Raedwulf: that's not how criminal law works. "I think you're guilty" does not equal guilt beyond a reasonable doubt. It means that the trier of fact (judge or jury) has a doubt and must acquit the accused. Only if the jury member can say "I am convinced that you are guilty because the evidence allows no other rational conclusion" can she properly vote to convict. Courts have wrestled with defining reasonable doubt. In Canada juries are instructed that it is much closer to absolute certainty than it is to proof on a balance of probabilities. Courts in other countries have tried different approaches, but it is pretty well universally accepted that the criminal standard of proof is much more demanding than "thinking" that someone is guilty.

All the checks and balances you suggest to protect against wrongful executions are, or should be, involved at the stage of determining guilt beyond a reasonable doubt. If the case for the prosecution can't withstand that level of scrutiny the accused is supposed to go free.
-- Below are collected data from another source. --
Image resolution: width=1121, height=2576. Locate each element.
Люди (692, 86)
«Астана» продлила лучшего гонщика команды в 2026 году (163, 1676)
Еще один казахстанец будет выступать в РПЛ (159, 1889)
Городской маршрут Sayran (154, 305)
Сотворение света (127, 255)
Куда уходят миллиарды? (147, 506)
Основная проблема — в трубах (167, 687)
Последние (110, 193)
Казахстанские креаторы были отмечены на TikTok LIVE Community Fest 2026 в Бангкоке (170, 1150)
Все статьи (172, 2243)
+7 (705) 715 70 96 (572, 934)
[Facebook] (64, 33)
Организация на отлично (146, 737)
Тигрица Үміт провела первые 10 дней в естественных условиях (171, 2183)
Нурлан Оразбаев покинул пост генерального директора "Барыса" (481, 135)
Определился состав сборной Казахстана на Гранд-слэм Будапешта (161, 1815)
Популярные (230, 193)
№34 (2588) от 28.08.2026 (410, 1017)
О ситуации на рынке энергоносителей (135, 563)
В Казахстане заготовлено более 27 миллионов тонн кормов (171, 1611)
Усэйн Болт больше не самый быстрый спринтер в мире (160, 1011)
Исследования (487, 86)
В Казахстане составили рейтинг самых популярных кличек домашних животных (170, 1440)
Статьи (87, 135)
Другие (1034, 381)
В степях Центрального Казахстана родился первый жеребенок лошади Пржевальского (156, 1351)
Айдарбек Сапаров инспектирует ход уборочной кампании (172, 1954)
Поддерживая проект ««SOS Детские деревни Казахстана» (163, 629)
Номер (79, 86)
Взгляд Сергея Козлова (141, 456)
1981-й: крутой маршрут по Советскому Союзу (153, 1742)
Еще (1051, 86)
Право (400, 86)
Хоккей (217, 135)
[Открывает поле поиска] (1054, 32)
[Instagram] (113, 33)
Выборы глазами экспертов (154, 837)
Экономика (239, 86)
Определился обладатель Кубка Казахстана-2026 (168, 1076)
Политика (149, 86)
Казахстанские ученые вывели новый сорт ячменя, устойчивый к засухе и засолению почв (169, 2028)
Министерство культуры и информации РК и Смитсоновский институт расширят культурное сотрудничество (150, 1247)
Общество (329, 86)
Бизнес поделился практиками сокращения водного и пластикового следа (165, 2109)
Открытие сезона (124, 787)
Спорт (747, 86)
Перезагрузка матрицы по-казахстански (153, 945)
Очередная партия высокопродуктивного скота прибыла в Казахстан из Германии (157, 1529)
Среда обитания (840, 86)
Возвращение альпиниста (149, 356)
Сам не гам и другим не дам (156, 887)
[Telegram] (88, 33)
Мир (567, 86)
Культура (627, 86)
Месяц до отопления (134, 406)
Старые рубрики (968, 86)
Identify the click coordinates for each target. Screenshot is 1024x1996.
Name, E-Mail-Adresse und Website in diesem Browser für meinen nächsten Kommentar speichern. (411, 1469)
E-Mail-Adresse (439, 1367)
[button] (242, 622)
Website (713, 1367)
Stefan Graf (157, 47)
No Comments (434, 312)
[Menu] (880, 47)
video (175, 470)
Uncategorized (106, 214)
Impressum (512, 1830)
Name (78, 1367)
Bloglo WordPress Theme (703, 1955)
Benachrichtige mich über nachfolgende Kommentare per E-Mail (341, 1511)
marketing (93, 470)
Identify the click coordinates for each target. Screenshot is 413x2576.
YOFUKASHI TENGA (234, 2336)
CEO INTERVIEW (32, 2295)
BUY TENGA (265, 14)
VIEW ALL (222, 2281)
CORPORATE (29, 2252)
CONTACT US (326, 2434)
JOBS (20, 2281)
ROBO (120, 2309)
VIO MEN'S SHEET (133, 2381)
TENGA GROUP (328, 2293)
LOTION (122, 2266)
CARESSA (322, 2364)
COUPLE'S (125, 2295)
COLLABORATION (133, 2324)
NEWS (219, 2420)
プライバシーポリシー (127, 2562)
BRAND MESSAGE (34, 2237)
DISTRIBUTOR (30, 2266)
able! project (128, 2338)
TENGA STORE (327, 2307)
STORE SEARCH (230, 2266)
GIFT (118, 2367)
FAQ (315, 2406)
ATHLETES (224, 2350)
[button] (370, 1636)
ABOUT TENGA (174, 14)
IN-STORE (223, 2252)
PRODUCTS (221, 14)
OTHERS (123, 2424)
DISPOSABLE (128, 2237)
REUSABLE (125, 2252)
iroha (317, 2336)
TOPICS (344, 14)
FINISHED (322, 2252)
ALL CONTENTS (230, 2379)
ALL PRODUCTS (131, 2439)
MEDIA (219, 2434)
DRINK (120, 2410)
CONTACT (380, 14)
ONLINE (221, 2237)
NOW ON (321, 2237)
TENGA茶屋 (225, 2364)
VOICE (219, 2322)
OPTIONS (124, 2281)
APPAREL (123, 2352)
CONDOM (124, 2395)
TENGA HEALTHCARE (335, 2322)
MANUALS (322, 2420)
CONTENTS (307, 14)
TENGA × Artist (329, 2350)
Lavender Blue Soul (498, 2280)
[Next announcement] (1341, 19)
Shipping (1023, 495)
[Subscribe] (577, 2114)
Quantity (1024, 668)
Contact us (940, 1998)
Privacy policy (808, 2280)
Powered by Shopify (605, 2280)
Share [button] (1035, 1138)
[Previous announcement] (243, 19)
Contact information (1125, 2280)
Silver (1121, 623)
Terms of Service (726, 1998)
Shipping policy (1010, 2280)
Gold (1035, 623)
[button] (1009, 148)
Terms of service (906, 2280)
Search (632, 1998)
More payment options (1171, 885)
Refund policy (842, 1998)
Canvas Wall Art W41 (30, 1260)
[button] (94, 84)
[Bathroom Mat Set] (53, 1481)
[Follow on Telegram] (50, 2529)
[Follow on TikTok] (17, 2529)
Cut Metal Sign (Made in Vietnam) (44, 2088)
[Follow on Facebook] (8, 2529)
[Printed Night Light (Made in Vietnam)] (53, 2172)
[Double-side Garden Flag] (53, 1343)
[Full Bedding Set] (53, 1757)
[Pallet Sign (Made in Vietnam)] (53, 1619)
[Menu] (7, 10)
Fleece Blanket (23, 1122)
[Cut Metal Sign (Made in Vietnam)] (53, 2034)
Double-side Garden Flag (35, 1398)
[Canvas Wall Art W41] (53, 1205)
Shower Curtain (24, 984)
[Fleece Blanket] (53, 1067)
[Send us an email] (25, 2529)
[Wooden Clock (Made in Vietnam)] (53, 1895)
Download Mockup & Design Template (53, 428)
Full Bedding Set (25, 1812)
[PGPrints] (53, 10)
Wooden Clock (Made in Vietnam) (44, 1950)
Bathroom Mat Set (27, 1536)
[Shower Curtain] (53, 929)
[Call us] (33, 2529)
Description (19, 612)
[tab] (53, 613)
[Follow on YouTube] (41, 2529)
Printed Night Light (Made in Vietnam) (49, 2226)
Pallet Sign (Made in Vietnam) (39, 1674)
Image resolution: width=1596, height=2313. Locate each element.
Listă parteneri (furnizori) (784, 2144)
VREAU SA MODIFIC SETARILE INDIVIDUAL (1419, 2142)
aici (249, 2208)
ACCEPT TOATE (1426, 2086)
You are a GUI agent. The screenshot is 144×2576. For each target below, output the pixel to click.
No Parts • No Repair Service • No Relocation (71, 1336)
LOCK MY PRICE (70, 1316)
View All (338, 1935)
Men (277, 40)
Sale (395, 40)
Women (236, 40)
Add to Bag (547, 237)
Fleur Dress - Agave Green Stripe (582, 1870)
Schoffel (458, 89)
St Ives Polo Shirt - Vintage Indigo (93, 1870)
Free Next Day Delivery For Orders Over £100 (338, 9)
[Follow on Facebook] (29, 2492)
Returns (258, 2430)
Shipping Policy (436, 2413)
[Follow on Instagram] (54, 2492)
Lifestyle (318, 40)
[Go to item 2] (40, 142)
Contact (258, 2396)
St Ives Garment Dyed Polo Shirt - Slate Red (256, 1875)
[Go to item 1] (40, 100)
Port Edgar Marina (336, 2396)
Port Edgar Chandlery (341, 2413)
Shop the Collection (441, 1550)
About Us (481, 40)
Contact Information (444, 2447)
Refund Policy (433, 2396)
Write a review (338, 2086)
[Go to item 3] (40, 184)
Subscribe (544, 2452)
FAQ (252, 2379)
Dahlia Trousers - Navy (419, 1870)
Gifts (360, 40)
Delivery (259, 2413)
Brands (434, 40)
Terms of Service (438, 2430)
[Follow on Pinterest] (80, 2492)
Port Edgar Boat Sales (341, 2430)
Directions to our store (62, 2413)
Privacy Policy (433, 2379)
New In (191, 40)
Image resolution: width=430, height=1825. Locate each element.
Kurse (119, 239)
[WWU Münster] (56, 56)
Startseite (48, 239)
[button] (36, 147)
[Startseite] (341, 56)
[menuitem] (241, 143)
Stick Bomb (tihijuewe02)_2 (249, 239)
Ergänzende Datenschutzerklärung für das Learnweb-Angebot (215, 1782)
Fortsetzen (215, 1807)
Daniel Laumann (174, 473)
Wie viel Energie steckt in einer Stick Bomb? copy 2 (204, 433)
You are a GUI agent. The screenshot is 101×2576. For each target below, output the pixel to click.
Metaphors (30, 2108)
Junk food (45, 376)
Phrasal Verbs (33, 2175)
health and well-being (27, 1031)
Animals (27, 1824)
That's why I said that once the accused has been found guilty, you cannot expect the judge to go on and impose an even higher standard of proof. Occasionally, before capital punishment was abolished, governments would intervene to commute a death penalty, but only rarely and they certainly did not save Tim Evans from the gallows. The possibility of a judge not allowing the death penalty once a jury has found the prisoner guilty doesn't give me any sense of reassurance. Judge Bullingham is only slightly fictional.

As for whether I share Bobert's views, I do, but if I examine my conscience, I have to admit that in the very hard cases it is really my brain that makes me revolt against capital punishment more than my respect for the life of the killer.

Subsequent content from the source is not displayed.